The bazel client command connects to a daemon and waits for the latter to perform the build. The daemon caches previous build results. When the daemon is already started (the nominal case) polyspace-configure sniffs only the client and comes back empty-handed.
- Symptoms in the polyspace-configure log:
- polyspace-configure reports that no compilation units were found.
- Solution:
- Stop the server to force the client command to start it again. In this case, the daemon is a child process of the client command and is sniffed by polyspace-configure alongside all compilation processes.
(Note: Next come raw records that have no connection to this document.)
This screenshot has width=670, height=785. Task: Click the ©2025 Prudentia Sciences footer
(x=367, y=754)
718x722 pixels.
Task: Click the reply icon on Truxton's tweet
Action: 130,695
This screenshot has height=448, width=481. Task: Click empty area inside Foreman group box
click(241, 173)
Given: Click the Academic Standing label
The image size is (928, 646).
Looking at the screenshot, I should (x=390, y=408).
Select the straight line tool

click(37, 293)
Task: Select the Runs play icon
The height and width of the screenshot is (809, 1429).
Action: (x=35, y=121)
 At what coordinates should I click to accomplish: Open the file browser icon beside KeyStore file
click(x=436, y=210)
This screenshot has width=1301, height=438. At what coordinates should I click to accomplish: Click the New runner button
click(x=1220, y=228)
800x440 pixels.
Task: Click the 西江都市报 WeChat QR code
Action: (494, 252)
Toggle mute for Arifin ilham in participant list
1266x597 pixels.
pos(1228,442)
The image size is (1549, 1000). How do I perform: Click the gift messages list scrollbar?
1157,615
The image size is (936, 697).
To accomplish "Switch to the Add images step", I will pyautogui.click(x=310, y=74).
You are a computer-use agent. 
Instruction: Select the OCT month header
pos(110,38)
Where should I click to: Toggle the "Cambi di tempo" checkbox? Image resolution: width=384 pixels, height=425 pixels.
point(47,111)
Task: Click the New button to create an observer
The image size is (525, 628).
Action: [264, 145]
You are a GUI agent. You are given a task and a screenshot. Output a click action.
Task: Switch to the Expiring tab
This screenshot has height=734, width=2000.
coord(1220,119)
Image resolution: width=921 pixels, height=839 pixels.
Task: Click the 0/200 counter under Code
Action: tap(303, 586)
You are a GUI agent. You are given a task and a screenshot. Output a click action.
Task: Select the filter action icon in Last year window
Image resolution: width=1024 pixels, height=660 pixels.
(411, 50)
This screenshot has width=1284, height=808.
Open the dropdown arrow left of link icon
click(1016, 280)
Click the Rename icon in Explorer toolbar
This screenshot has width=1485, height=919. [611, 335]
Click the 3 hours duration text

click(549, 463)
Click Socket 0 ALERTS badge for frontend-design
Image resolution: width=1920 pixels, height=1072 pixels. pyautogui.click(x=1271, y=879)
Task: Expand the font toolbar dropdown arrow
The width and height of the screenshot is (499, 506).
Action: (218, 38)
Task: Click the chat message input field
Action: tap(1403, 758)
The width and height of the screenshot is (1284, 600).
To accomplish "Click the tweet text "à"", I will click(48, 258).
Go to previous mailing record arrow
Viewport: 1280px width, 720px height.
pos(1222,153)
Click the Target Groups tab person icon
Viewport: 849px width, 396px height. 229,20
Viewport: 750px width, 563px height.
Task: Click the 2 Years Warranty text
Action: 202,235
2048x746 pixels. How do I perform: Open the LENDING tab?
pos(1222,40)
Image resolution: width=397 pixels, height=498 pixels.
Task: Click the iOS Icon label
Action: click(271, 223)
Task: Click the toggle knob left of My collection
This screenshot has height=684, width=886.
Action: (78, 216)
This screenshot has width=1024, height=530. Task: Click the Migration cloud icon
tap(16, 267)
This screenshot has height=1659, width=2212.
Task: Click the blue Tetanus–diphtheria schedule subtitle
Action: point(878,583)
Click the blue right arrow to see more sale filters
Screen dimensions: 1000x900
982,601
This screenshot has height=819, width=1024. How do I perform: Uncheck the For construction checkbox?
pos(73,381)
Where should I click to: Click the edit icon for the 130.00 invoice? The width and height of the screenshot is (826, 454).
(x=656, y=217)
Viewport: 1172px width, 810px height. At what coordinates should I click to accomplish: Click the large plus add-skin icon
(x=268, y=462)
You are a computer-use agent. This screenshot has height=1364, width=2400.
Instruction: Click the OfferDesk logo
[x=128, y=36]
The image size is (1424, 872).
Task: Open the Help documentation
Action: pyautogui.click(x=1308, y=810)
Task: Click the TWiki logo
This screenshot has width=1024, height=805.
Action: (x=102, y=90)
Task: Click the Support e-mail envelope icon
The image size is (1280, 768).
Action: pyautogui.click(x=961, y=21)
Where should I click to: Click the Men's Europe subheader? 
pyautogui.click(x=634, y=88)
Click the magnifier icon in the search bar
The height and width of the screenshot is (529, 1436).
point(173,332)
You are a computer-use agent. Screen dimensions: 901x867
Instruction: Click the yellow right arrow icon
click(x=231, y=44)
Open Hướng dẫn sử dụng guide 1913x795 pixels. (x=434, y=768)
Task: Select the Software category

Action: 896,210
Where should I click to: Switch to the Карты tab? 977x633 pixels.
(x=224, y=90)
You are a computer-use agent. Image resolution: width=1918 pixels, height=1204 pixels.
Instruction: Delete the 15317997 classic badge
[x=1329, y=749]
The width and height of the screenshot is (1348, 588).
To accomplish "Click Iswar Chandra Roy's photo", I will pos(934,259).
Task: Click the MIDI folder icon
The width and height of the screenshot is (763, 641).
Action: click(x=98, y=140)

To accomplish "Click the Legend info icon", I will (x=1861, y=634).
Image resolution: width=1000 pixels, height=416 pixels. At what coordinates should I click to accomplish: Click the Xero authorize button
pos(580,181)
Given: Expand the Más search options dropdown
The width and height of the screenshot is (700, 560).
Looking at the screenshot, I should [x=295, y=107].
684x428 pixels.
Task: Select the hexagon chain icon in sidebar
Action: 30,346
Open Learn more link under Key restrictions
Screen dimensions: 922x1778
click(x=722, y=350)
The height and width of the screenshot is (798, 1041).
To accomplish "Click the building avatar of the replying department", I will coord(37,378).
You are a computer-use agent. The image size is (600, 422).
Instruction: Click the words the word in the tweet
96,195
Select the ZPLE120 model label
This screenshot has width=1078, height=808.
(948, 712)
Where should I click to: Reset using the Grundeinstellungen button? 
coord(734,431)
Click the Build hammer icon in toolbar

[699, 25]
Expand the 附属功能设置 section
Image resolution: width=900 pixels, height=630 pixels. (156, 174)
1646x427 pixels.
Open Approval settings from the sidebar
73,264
- Run the following command in the directory containing the WORKSPACE file before polyspace-configure to force a full build and kill the daemon:
bazel clean –-expunge
2) Bazel dynamically probes gcc for supported options
Bazel calls gcc on a dummy empty.cc file with various options (e.g. "-fcolorized-diagnostics") to check which ones are supported. This confuses polyspace-configure that thinks empty.cc is a genuine source file and that the options probed are valid.
- Symptoms in the polyspace-configure log:
- Warning and error when polyspace-configure reinvokes gcc with unsupported options.
- Warning because empty.cc was detected several times
- Solution:
- Pass "-exclude-sources empty.cc" to polyspace-configure
3) Bazel calls compilers in a sandbox environment by default
Bazel copies source files in a temporary directory, turns it into a sandbox, and deletes this directory when the build completes.
- Symptoms in the polyspace-configure log:
- polyspace-configure does not find any source file (besides the aforementioned empty.cc) because the sandbox directories are gone.
- There is no diagnostic by default but enabling -debug shows the issue.
- Solution:
- Pass "–-spawn_strategy standalone" to Bazel to disable sandboxes.
Tutorial showing the procedure to sniff a Bazel build:
This tutorial was validated on Debian 11 with Bazel 8.0.1
- Install Bazel on Linux.
- Download or clone the Bazel C++ tutorial repository from https://github.com/bazelbuild/examples.
- Enter the correct directory: cd examples/cpp-tutorial/stage1
- Clean the build files and stop the Bazel server: bazel clean --expunge
- Run polyspace-configure: polyspace-configure -exclude-sources empty.cc bazel build –-spawn_strategy standalone //main:hello-world
- Repeat previous steps for stage2 and stage3
Additional notes:
- Bazel emits a “ignoring LD_PRELOAD in the environment” warning but polyspace-configure can work around this.
- Make sure to use a local daemon rather than a remote one.